Görüntülediğiniz mahkeme kararı kesinleşmiş bir karardır.

T.C. İstanbul Anadolu 13. ASLİYE TİCARET MAHKEMESİ
ESAS NO : 2019/324 Esas
KARAR NO: 2021/679
DAVA: İtirazın İptali (Ticari Nitelikteki Hizmet Sözleşmesinden Kaynaklanan)
DAVA TARİHİ: 04/10/2019
KARAR TARİHİ : 28/09/2021
Mahkememizde görülmekte olan İtirazın İptali (Ticari Nitelikteki Hizmet Sözleşmesinden Kaynaklanan) davasının yapılan açık yargılaması sonunda,
GEREĞİ DÜŞÜNÜLDÜ:
Davacı vekili dava dilekçesinde özetle; Müvekkilinin — yaptığını, davalının sahibi olduğu iki ayrı aracın müvekkilinin işletiminde olan —- yaptığını, müvekkilinin ücret toplama sisteminden bu plakalı araçların bağlı bulunduğu hesaptan —– istemiş olmasına rağmen ürün hesabında bakiyenin yetersiz olması nedeniyle kara listeye alındığını, davalı tarafından kullanılan ürünün iptal edilmiş olması nedeniyle tahsilatın yapılamadığını, davalının ——– yönünden icra takibi yapıldığını, davalının ödeme emrine itiraz ettiğini ve takibin durdurulduğunu, davalının icra takibine itirazının tamamen haksız, mesnetsiz ve kötü niyetli olduğunu, arabuluculuğa müracaat edildiğini ancak anlaşma sağlanamadığını, bu nedenle davanın kabulüne, davalının icra takibine yaptığı itirazın iptaline ve takibin devamına, davalı aleyhine icra inkar tazminatına hükmedilmesine, yargılama gideri ve vekalet ücretinin davalı üzerinde bırakılmasına karar verilmesini talep ve dava etmiştir.
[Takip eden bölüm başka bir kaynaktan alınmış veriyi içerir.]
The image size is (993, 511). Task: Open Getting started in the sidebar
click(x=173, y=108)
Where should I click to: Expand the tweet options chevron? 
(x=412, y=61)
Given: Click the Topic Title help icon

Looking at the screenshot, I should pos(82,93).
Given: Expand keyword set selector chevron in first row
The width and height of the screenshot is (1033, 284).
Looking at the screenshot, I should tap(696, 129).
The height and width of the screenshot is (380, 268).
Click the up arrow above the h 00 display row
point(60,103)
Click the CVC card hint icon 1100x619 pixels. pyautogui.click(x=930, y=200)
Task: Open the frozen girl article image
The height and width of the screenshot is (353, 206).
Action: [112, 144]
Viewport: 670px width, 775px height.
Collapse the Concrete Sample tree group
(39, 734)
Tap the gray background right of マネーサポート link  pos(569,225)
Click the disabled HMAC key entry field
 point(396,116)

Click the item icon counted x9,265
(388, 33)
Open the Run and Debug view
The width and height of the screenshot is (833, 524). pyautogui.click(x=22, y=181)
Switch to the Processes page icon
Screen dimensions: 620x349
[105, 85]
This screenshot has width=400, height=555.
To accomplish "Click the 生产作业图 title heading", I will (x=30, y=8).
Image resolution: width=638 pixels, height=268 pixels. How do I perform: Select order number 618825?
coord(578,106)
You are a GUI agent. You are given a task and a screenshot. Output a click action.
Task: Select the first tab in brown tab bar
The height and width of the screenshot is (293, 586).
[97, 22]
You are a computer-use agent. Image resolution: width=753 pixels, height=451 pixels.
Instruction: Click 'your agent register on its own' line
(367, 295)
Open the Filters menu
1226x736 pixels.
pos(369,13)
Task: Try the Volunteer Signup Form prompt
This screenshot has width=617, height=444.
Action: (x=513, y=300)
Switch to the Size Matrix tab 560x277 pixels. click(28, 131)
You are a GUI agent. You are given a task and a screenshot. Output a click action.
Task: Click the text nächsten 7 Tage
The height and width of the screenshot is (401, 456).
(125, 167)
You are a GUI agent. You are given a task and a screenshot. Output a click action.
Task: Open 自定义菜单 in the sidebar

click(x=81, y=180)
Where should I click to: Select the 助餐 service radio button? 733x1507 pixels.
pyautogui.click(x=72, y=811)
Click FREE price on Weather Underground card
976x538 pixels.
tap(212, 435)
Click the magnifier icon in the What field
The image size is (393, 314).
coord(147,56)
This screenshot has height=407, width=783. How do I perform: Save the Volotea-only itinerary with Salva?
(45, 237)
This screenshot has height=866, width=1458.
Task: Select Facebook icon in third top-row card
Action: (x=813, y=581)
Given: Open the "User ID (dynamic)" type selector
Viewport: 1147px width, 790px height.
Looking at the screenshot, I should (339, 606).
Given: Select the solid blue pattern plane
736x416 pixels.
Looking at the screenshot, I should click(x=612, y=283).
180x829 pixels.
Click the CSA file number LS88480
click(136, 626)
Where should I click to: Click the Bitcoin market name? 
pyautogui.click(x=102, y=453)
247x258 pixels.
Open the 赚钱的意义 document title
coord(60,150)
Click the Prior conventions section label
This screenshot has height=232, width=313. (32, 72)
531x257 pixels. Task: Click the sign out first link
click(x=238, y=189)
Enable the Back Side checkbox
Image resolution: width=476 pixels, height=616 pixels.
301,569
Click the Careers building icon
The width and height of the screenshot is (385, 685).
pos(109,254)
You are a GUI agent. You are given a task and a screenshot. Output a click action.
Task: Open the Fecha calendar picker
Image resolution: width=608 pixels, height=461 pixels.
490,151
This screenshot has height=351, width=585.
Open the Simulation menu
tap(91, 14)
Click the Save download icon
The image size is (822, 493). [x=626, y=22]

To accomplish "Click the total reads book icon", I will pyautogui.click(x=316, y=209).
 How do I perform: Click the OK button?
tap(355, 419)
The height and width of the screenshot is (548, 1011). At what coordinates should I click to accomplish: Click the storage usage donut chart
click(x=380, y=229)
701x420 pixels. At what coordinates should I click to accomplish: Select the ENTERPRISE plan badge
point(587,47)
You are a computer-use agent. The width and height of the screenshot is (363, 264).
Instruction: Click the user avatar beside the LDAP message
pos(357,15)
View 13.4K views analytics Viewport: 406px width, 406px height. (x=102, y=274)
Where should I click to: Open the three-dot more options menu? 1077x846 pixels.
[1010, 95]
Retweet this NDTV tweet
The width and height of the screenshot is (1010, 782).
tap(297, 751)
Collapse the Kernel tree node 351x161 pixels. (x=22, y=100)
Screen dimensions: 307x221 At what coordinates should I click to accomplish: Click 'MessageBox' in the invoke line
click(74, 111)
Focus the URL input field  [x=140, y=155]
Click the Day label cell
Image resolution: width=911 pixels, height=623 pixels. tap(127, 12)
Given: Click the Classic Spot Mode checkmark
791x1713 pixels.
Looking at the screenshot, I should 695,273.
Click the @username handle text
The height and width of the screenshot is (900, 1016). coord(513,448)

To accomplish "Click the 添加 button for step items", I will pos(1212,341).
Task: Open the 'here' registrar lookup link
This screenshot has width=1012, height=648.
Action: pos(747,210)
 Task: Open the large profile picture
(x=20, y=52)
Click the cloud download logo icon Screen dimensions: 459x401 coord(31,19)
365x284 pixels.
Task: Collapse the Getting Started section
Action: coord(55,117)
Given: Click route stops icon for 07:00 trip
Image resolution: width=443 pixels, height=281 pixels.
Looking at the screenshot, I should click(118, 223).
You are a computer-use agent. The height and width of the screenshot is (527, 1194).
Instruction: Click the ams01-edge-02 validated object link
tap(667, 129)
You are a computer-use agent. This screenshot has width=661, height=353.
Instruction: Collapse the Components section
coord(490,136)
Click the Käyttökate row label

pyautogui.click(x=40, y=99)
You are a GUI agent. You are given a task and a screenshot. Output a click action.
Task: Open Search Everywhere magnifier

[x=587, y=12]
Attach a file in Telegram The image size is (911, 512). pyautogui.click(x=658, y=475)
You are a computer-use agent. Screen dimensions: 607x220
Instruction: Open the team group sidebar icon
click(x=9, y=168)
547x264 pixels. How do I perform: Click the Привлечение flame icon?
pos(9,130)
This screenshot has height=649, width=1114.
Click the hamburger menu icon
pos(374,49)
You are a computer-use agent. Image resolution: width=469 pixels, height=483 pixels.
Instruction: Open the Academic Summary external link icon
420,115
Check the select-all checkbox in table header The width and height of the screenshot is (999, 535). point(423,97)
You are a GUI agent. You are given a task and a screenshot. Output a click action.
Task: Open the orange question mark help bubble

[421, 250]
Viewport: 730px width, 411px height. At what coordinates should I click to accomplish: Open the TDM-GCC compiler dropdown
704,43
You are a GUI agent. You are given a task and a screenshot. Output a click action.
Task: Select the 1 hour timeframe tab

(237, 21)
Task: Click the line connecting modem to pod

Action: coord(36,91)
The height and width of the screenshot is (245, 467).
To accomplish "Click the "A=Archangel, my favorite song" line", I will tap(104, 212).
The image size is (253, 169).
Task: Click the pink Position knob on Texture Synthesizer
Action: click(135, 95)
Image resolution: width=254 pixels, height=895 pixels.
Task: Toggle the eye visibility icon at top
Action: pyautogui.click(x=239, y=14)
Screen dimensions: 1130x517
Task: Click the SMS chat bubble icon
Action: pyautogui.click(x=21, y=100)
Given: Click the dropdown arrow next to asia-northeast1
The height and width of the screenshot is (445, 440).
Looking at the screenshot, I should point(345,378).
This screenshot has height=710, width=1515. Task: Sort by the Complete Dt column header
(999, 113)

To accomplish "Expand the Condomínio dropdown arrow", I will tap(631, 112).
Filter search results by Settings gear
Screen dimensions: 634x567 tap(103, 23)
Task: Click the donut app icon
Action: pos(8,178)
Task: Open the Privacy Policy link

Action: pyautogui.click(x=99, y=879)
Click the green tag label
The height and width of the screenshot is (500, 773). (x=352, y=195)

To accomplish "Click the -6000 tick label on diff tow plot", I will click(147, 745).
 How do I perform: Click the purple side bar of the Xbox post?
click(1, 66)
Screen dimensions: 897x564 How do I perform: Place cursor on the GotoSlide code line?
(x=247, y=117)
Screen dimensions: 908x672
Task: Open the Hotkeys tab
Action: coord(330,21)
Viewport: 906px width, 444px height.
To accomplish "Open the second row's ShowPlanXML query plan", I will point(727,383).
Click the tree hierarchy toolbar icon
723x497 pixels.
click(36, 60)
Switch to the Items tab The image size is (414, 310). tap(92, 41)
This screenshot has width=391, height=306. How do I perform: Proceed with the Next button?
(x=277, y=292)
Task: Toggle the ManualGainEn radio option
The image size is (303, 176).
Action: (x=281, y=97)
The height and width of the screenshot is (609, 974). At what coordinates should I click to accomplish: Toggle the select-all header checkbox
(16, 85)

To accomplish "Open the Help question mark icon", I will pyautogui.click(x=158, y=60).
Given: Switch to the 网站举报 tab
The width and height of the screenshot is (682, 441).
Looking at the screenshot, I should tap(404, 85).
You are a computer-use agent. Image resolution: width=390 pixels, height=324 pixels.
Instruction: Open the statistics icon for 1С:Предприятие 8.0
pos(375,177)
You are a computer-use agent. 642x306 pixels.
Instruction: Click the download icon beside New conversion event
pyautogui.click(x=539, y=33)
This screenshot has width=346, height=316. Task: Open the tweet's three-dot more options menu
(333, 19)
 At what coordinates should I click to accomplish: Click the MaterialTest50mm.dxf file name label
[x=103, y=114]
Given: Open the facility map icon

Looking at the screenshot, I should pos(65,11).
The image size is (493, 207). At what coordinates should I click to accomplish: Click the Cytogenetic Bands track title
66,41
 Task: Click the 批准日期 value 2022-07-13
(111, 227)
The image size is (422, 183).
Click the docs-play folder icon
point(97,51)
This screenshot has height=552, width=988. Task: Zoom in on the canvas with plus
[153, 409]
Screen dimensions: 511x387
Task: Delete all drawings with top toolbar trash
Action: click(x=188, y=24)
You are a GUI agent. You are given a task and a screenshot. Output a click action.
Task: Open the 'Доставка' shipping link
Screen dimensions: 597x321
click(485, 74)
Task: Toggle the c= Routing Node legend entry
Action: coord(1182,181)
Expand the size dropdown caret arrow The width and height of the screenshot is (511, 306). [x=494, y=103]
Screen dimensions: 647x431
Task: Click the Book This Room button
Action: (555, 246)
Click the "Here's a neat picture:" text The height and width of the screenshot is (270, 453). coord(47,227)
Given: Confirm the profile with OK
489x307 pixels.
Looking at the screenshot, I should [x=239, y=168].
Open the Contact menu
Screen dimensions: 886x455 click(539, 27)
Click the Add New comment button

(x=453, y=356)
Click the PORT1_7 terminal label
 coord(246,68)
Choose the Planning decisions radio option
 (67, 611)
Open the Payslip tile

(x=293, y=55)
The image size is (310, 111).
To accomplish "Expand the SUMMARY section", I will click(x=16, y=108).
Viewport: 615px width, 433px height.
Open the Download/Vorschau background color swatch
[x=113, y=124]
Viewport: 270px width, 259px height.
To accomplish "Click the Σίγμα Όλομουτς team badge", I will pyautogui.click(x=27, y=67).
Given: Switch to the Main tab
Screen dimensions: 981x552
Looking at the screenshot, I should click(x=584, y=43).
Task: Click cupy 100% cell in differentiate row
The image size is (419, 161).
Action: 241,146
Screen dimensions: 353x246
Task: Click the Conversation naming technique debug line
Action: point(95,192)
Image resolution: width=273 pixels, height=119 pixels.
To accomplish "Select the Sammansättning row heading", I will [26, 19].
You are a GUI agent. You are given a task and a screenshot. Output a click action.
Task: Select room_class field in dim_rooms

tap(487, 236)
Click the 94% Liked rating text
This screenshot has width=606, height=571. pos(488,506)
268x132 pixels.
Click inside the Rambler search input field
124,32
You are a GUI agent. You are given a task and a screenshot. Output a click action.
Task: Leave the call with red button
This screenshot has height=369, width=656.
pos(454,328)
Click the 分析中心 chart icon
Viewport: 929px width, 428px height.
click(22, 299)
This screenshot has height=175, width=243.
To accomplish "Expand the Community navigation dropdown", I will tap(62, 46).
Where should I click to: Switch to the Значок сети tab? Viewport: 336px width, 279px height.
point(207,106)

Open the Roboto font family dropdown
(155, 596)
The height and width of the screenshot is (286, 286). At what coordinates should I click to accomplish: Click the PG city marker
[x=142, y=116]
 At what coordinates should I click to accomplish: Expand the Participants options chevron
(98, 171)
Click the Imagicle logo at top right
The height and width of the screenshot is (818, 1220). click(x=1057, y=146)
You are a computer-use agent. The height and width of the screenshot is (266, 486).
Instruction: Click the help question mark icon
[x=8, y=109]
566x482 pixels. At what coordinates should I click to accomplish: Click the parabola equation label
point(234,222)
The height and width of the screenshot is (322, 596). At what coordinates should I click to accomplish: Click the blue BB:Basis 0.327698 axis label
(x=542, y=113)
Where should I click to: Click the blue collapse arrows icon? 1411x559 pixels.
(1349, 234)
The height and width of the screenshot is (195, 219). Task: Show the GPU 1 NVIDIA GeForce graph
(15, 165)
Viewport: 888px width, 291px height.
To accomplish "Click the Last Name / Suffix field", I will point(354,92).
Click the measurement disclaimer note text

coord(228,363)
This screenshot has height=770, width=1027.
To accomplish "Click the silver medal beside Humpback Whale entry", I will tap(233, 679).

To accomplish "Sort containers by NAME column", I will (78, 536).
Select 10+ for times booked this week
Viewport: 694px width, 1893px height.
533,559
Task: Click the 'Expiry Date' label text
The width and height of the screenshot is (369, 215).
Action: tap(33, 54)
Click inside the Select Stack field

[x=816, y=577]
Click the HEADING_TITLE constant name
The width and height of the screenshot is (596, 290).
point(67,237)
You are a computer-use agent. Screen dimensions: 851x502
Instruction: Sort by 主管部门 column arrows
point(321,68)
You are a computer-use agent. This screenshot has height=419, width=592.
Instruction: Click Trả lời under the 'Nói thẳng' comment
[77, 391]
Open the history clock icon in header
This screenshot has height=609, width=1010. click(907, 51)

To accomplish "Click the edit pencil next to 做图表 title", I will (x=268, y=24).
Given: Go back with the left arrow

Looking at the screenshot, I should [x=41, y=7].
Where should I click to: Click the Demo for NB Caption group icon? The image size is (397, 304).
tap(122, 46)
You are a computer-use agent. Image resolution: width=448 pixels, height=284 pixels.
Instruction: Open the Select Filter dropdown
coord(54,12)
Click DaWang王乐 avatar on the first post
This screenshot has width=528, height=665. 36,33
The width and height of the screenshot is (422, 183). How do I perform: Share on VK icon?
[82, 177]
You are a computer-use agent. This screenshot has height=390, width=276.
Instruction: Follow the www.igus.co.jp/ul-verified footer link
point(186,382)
Davalı vekili cevap dilekçesinde özetle; Davalı müvekkiline ait olan — geçiş yaptığının doğru bir bilgi olduğunu, araçlarında bulunan —- dönem dönem bakiyesi azaldıkça düzenli olarak para yatırmakta olduğunu, geçiş tarihleri itibari ile özellikle otoyol, köprü ve tünel geçişlerinde, giriş ve çıkışlarda uyarı ekranı bulunmakta olduğunu, bakiyesi yetersiz araçların işletici tarafından eksik bakiye ya da ihlalli geçişlerde uyarılmakta olduğu, bu uyarı üzerine araç sahiplerinin—- hesaplarında yetersiz bakiye olduğunu fark ettiğini ve — gün içerisinde ödeme yapması durumunda herhangi bir cezai işlem uygulanmadığını, araçların — dönemde tünelin girişinde veya çıkışında herhangi bir ekran ya da sesli olarak ihlalli geçiş yaptığına dair şirket tarafından uyarılmadığını, bu nedenle araçların ihlalli geçiş yaptığını fark etmediğini, davacı şirketin icra takibi başlatmadan önce ihlalli geçiş ihtarnamesi başlığı altında — yazı gönderdiğini, bu yazıda — tutarındaki ana para ve —- cezası toplamı borcu olduğunu, bu borcun geçiş tarihinden itibaren —- içerisinde ödenmediğini, tahsili için yasal yollara başvuracağını” belirttiğini, bu ihtarnameyi aldıktan sonra davacı şirket ile irtibata geçmiş olduğunu, kendisine herhangi bir uyarı gelmediğini, araç geçişlerinde tünel girişi veya çıkışlarında herhangi bir uyarı levhası veya sesli uyarı yapılmadığını, buna rağmen —- ceza uygulanmasının yasalara aykırı olduğunu, bu nedenlerle hukuki dayanaktan yoksun olan davanın reddine, davacı aleyhine icra inkar tazminatına hükmedilmesine, yargılama giderleri ve vekalet ücretinin davacıya yükletilmesine karar verilmesini talep etmiştir.
Deliller
Tarafların — dosya arasına alınmıştır.
—— dosyasının uyap kayıtları dosya arasına alınmıştır.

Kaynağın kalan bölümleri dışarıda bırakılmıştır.